Isn't a split government a euphemism for stalemate? Not necessarily. We've actually seen the grownup approach to the issues that matter to entrepreneurs. It was embodied in the chairmen's report from the National Commission on Fiscal Responsibility and Reform, better known as the Simpson-Bowles report, of late 2010. It's true that Paul Ryan, a member of the committee, disavowed it. Barack Obama, reading the politics of that, didn't endorse it. But Simpson-Bowles embodied the way the deficit will actually be tamed: with a painful, widely loathed combination of revenue increases and spending cuts.
That was also the premise of the talks last summer between President Obama and House Speaker John Boehner, the so-called Grand Bargain talks. Until the negotiations fell apart at the 11th hour, it seemed that all the necessary noses were going to be held and a deal was going to be struck.
It may be that the only way such difficult deals can be reached is, in fact, in a divided government.
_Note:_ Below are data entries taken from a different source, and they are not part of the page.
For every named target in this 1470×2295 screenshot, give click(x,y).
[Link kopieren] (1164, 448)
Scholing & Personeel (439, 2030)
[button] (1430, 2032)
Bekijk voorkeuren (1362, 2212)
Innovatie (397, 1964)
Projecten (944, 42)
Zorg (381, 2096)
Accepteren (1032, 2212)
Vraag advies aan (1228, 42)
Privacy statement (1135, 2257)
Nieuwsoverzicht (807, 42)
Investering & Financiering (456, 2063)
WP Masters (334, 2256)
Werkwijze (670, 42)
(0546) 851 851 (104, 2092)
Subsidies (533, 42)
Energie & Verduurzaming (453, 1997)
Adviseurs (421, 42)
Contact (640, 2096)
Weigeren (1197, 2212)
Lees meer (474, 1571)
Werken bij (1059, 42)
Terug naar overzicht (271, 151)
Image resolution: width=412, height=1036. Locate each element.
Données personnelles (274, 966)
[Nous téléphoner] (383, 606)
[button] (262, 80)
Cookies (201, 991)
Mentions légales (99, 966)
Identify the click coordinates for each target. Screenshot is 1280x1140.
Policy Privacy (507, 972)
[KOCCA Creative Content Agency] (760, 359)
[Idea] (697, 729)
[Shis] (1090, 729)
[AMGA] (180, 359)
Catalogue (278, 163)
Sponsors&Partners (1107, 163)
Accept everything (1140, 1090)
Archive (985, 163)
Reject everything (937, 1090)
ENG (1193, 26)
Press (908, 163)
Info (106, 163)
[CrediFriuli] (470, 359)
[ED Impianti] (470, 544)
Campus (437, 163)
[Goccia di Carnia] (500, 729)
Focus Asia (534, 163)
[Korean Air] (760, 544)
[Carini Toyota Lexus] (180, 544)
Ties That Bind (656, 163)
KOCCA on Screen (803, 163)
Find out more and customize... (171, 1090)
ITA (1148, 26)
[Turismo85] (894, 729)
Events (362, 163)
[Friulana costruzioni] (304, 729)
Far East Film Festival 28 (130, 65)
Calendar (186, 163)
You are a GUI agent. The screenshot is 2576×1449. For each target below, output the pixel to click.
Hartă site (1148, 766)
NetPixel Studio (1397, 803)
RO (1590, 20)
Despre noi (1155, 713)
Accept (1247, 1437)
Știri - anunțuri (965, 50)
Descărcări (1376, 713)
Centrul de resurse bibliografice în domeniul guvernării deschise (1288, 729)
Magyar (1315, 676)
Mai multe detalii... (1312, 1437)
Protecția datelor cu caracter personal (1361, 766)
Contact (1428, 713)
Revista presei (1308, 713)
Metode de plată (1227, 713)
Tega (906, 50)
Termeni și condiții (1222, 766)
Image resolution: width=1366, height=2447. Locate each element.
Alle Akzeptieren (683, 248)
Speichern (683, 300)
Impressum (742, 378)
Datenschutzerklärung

Bruce Bartlett, a former senior policy analyst in the Reagan White House and a staff member for the late Congressman Jack Kemp, co-author of the Kemp-Roth tax reform legislation, points out that on all three occasions when serious tax reform took place in the past 40 years, it happened under a Republican President and a Democratic (or at least a divided) Congress. The two sides gave each other cover for the inevitably tough choices. "Without genuine compromise between the two parties," he writes in his book on tax reform, The Benefit and the Burden, "nothing would have happened."
Business owners are not impressed by the absolutism and posturing that have characterized this election year. They don't need warriors, not on economic issues. They need results from Washington, just as they need results from their own business. Perhaps the only good thing to come of the bitter stalemate of the past two years is that it has increased risks to the economy so much that a deficit reduction plan almost has to be put in place in 2013 or 2014. Maybe that's when the fever will break. And Washington—finally—can get down to business.
Eric Markowitz and Jeremy Quittner contributed additional reporting for this story.